Кажется, она согласна на все.
Мы оказываемся за столиком, и на столике оказывается высокая, как снаряд, бутылка «Блэк лэбела».
— Лимонаду, что ли, взять, — размышляет Захар, а Николай соглашается:
— И орешков каких-нибудь. А то дуем без закуски!
— Нам завтра утром в Версаль, — напоминает блондинка, — поэтому, мальчики, поаккуратней!
— Да, — кивает Блок, — все под контролем. Сейчас принесут орешков. Три месяца на свиноферме, мама, — это кое-что да значит! Свинья, она и во Франции свинья!
— Ты лучше посмотри, что они вытворяют! — ахает Костя и нервно скребет пятерней затылок.
— А что? — фыркает Захар и поправляет очки. — Наши теперь тоже так могут.

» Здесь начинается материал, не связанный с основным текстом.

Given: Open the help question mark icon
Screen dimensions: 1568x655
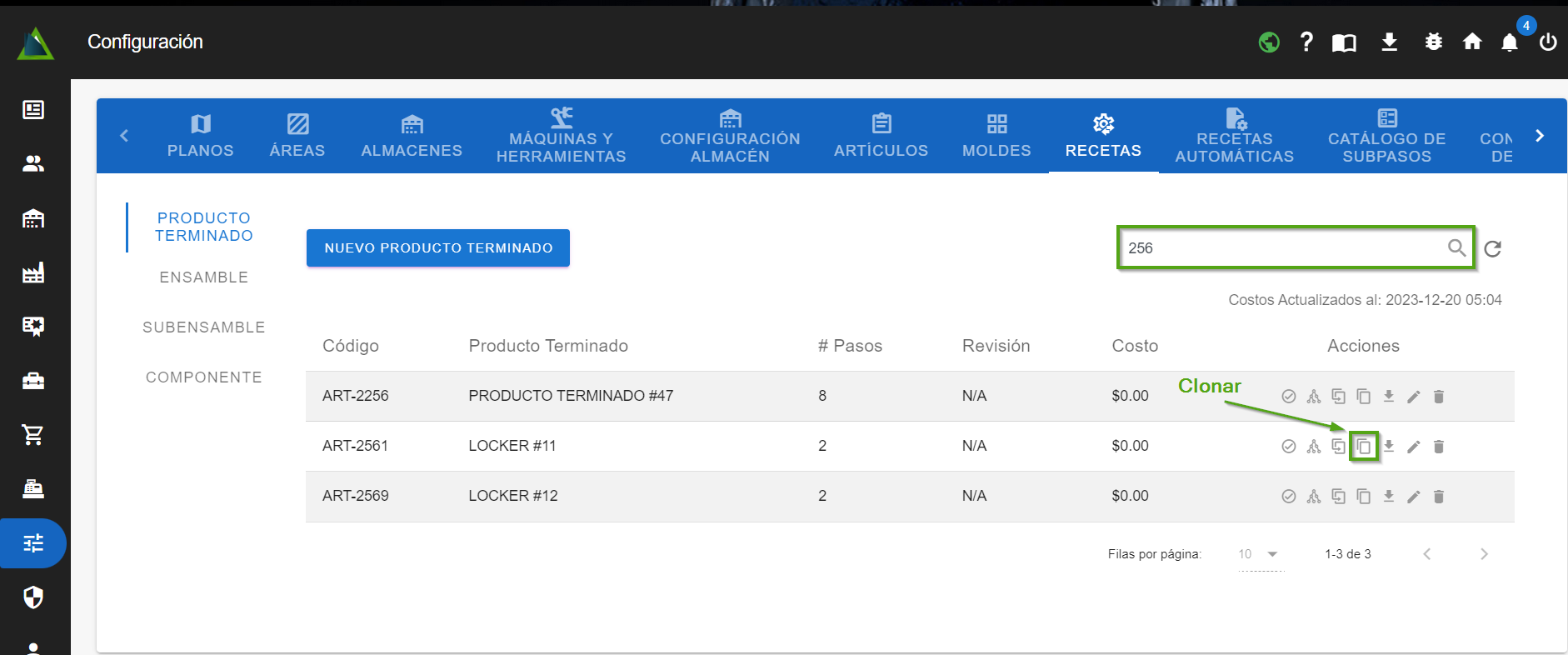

На низенькой сцене в разгаре пип-шоу. Действительно, показывают бритый пип. Размахивают синтетической железой — одной, другой, третьей, четвертой. Посреди сцены металлическая труба и молодуха трется пипом о трубу. Музыка барабанит в динамиках, и я вслушиваюсь в нее. Вторая доля и четвертая доля, и блеклый голос не торопится. Это Марли, это Боб, это Боб Марли; значит, кокаина будет в зале по колено, и кто-то убьет шерифа, и марли не потребуется — так Марли поет. Пел он так, пел да и помер. Мертвый Боб Марли поет на Монмартре, и бритый пип наступает со всех сторон.

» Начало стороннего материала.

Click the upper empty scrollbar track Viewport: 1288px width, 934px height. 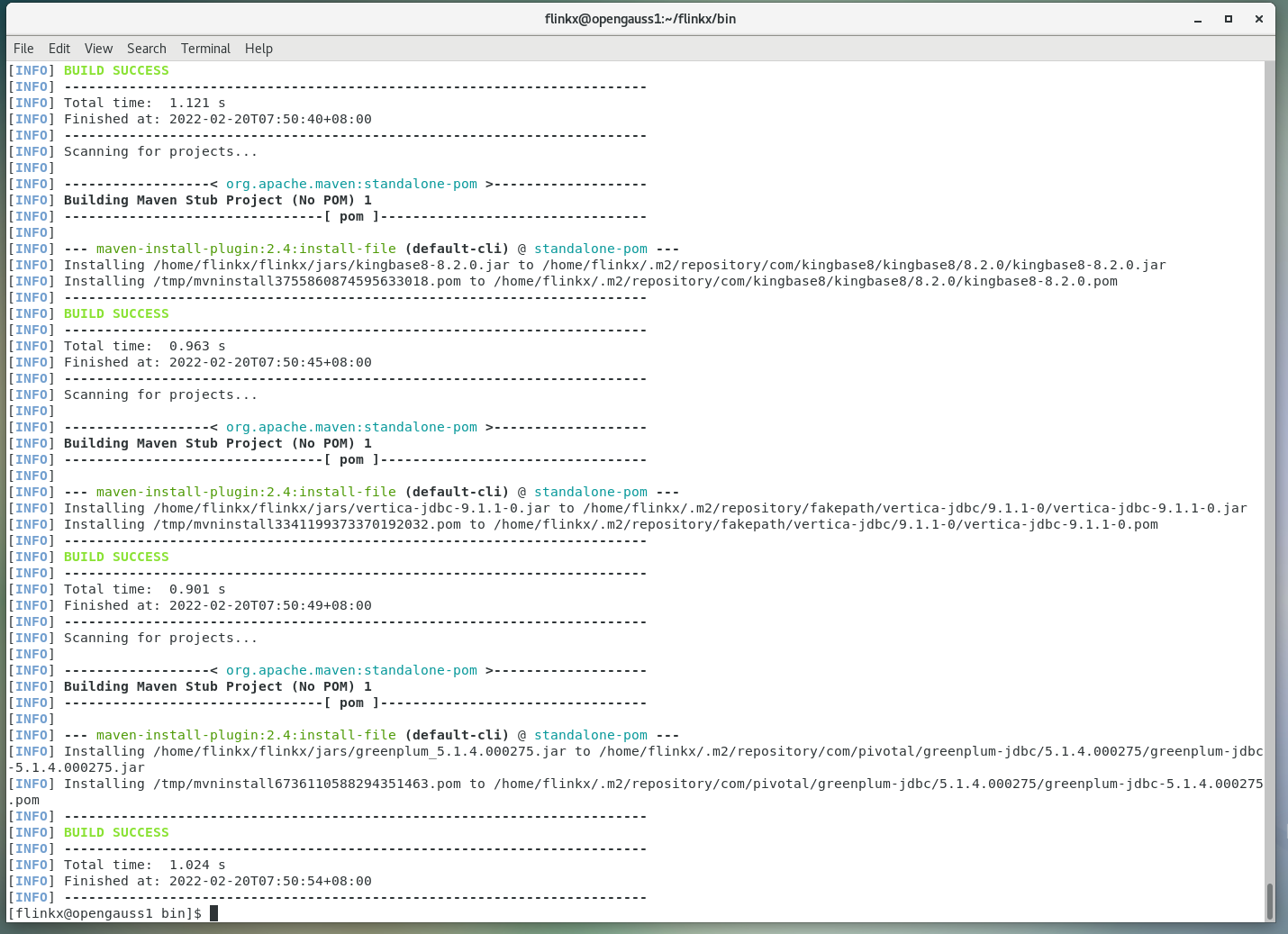pos(1270,360)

Снаряд виски стреляет и попадает. Все правильно. Таджик-Вольтер говорил: «Выпей, сынок». Пью теперь мелкими глоточками, чтобы не охереть совсем, пью, как парижская женщина. Сумка на шее, плащ в сумке вместе с афганским клинком и книжкой, в которой орда скачет, а наган — наган за пазухой. Пусть кто попробует наших крестьян тронуть.

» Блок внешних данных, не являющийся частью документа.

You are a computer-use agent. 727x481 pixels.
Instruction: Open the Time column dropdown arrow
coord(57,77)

Потом всего не помню. Помню пипы — их было много. Они атаковали со всех сторон — бритые, потные, агрессивные, как та самая орда. И еще толпа стонала вокруг, возбужденная наготой, и черные охранники сновали туда-сюда. И еще виски, виски, виски, как и советовал Учитель-Вольтер.
И вдруг — тишина. Я обнаруживаю себя сидящим на пыльном капоте не моей тачки. Валери стоит вплотную ко мне, и от нее пахнет табачным дымом и духами.
— Р-р… р-р… — слышу звуки и не могу понять.
Это Валери говорит по-иностранному.
— Хорошо, — отвечаю ей.
Когда ковбой не знает, что говорить — «да» или «нет», он говорит «да».
— Мальчики все потерялись, — еще один женский голос, но уже понятный. — Но они знают, где отель. Тут недалеко.
Тру пальцами виски и кручу башкой. Узкая улочка без людей и с редкими фонарями на стенах домов упирается впереди во что-то темное, а над темным на фоне мутного ночного воздуха желтеют, подсвеченные прожекторами, почти мавританские линии Сакре-Кёр. Далеко мы не ушли, хотя мальчики и потерялись. Где-то бьются потерявшиеся крестьяне за французские пипы… А вот и Василий Илларионович пристроился писать на стенку. Делает это прилично, отвернувшись от женщин. Ртутная струйка пробегает по тротуару и падает за поребрик. Улица утыкана заснувшими тачками — легковушками и микроавтобусами.
— Саша! — кричит сибиряк. — Смотри, что написано!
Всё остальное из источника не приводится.